The Senate Homeland Security and Governmental Affairs Committee on Wednesday easily approved two information security bills, one to reform the current Federal Information Security Modernization Act and another that codifies existing key responsibilities of a cyber security operations center within the Department of Homeland Security (DHS).
“Our legislation would…free federal agencies from some dated and burdensome paperwork requirements while putting into place a more efficient and effective process for monitoring and addressing threats to federal networks in real-time,” Sen. Tom Carper (D-Del.), chairman of the committee, stated at the outset of the markup.
The Federal Information Security Modernization Act (FISMA) of 2014 (S. 2521), which passed unanimously by voice vote, would update the 2002 version of the bill. The updated bill would clarify that the White House Office of Management and Budget is responsible for FISMA and also “strengthens accountability” at the agency level by “enhancing the role” of federal agency chief information officers, said Sen. Tom Coburn (R-Okla.), the ranking member of the committee.
“We’re going to nail it right there and hold them accountable,” Coburn said. “It strengthens existing transparency and reporting requirements so we can actually know what’s going on and actually see it.”
The National Cybersecurity Communications and Integration Center (NCCIC) Act of 2014 (S. 2519), which also passed unanimously by voice vote, designates the cyber watch center as the federal information sharing portal for cyber security. Some of the key provisions in the bill include authorizing the NCCIC “to share cyber security information and analysis with the private sector, provide incident response and technical assistance to companies and federal agencies, and recommend security measures to enhance cyber security,” Carper said.
Carper also said that the NCCIC bill would require DHS to report annually on the operation of the center and direct the Government Accountability Office to study how effective the center is. He also said that the bill would help “the private sector and other stakeholders know what the department can and can not do under the law.”
The NCCIC is a round-the-clock centralized location that integrates and coordinates operational elements involved in cyber security and communications. The center is designed to improve the situational awareness of cyber and communications vulnerabilities, intrusions, incidents, mitigation and recovery actions. Its partners include federal departments and agencies, state, local, tribal and territorial governments, the private sector and international entities.
Carper said that even with the FISMA and NCCIC bills, more legislation is needed to “further clarify the Department of Homeland Security’s role in working with the private sector on cyber security matters,” including establishing “rules of the road for DHS in interacting with private critical infrastructure owners.” He also said that Homeland Security Act that created DHS needs to be updated to clarify who in DHS is responsible fro cyber security “and to continue to improve research and development on cyber security given the ever-evolving nature of this threat.”

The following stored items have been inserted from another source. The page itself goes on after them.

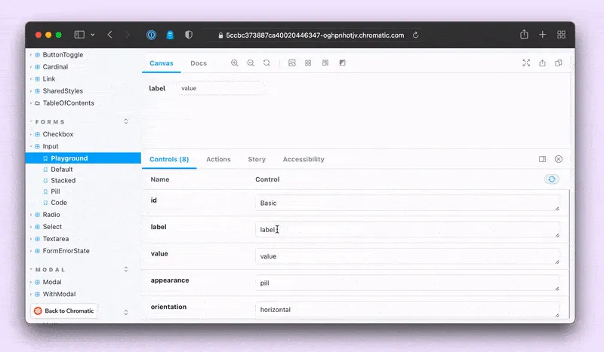Click Back to Chromatic button
The image size is (604, 352).
(64, 311)
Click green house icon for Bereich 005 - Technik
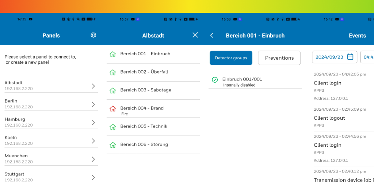Viewport: 374px width, 182px height. (112, 127)
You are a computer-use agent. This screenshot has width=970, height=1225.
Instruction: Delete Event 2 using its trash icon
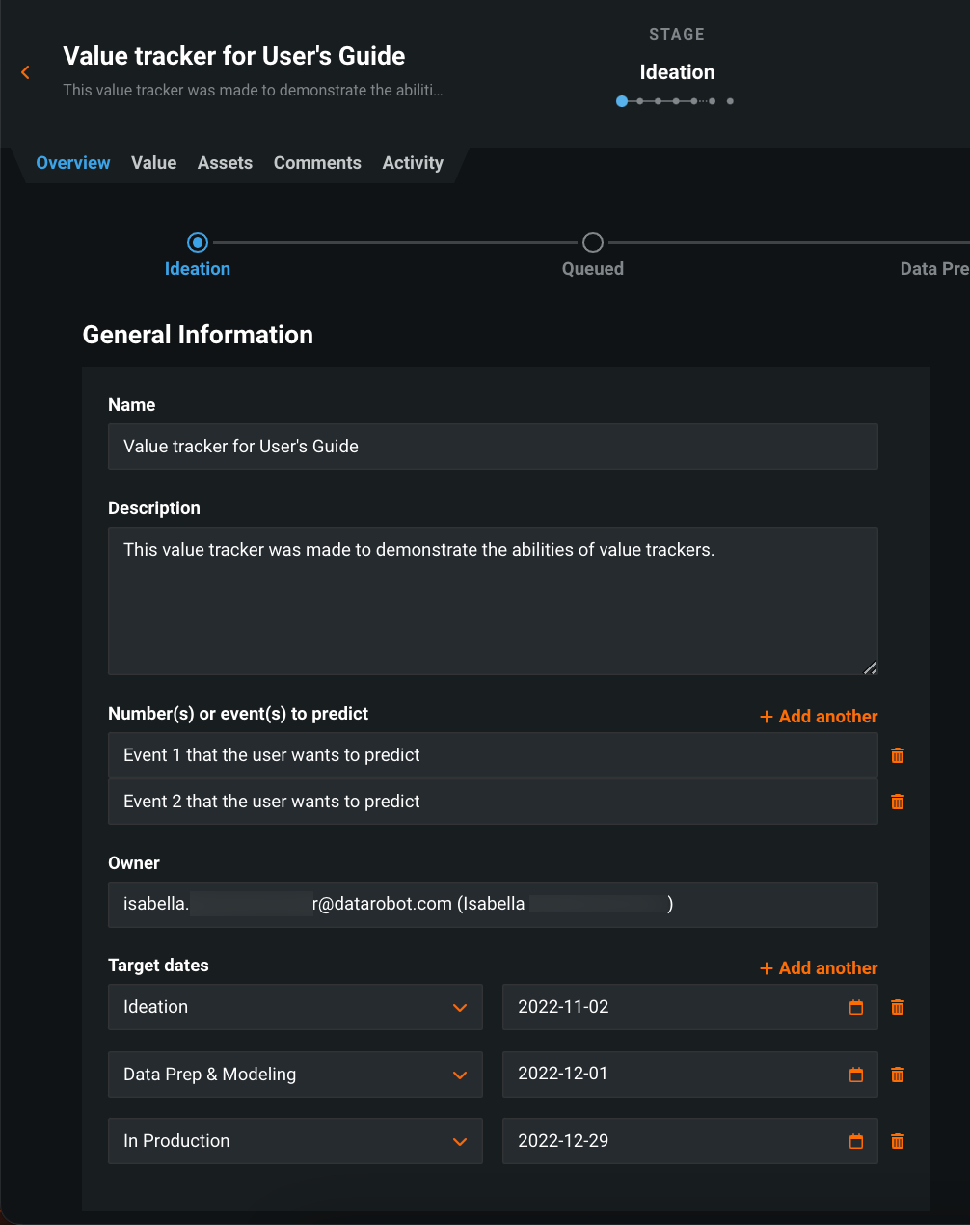pos(898,802)
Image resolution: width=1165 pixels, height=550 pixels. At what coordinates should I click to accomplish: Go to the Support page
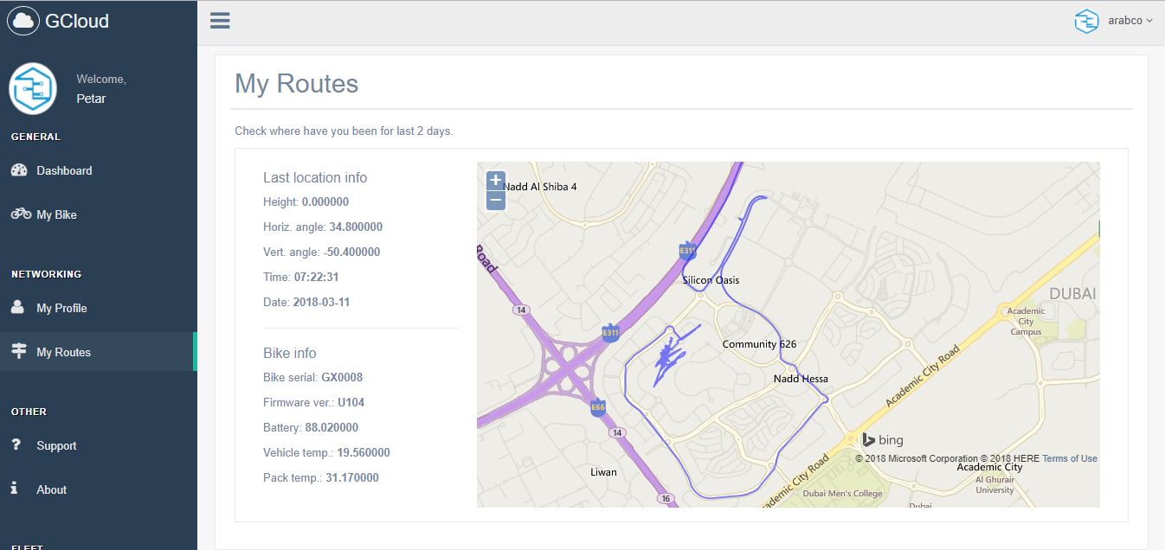pyautogui.click(x=56, y=446)
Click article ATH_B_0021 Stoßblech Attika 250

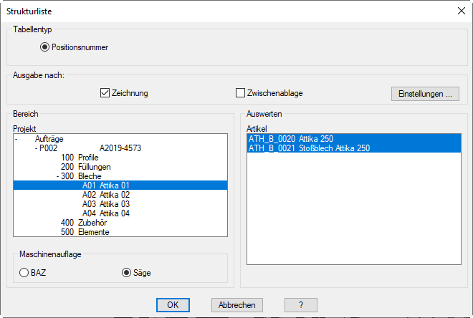pyautogui.click(x=308, y=148)
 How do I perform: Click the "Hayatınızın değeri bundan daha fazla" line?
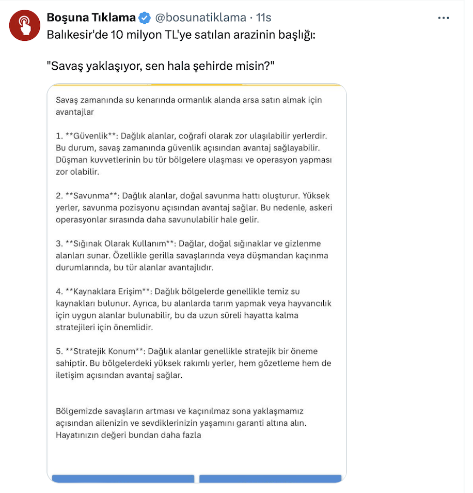point(128,435)
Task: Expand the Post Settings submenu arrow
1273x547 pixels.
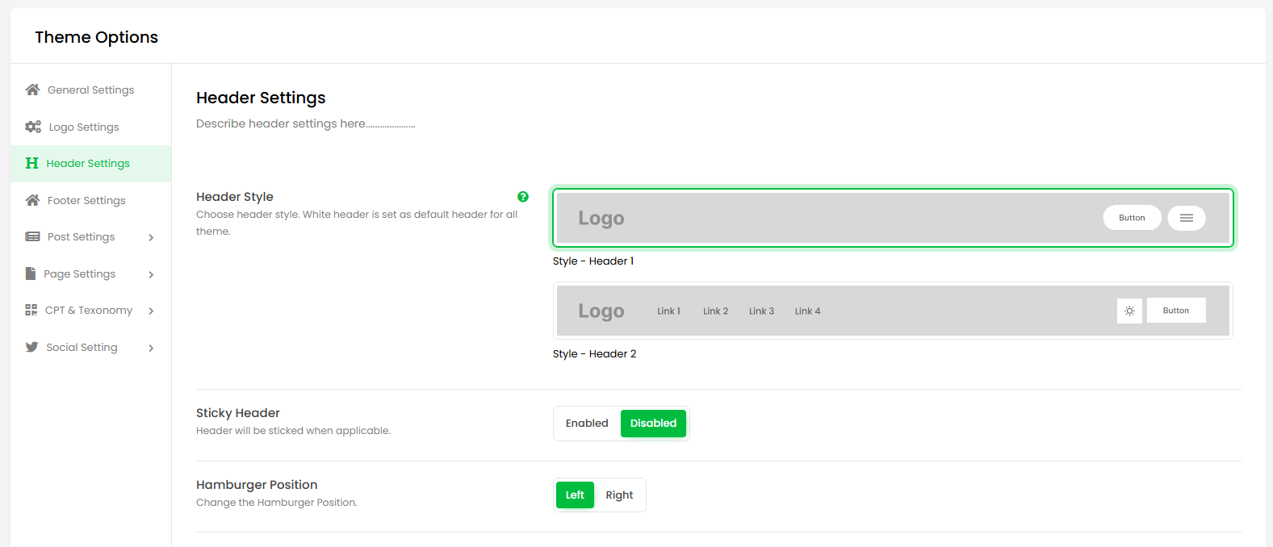Action: pyautogui.click(x=151, y=237)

At some point, legislation is also needed to codify the DHS’ intrusion detection and prevention program known as EINSTEIN, Carper said.
The Senate Intelligence Committee on Thursday had been expected to consider a separate piece of cyber security legislation but that markup has been postponed due to uncertainty whether enough members would be present ahead of the July 4 recess. Committee Chairman Sen. Diane Feinstein (D-Calif.) and ranking member Sen. Saxby Chambliss (R-Ga.) last Tuesday introduced the Cybersecurity Information Sharing Act, which would allow the federal government and companies to legally share information on cyber attacks and also provide liability protections to companies.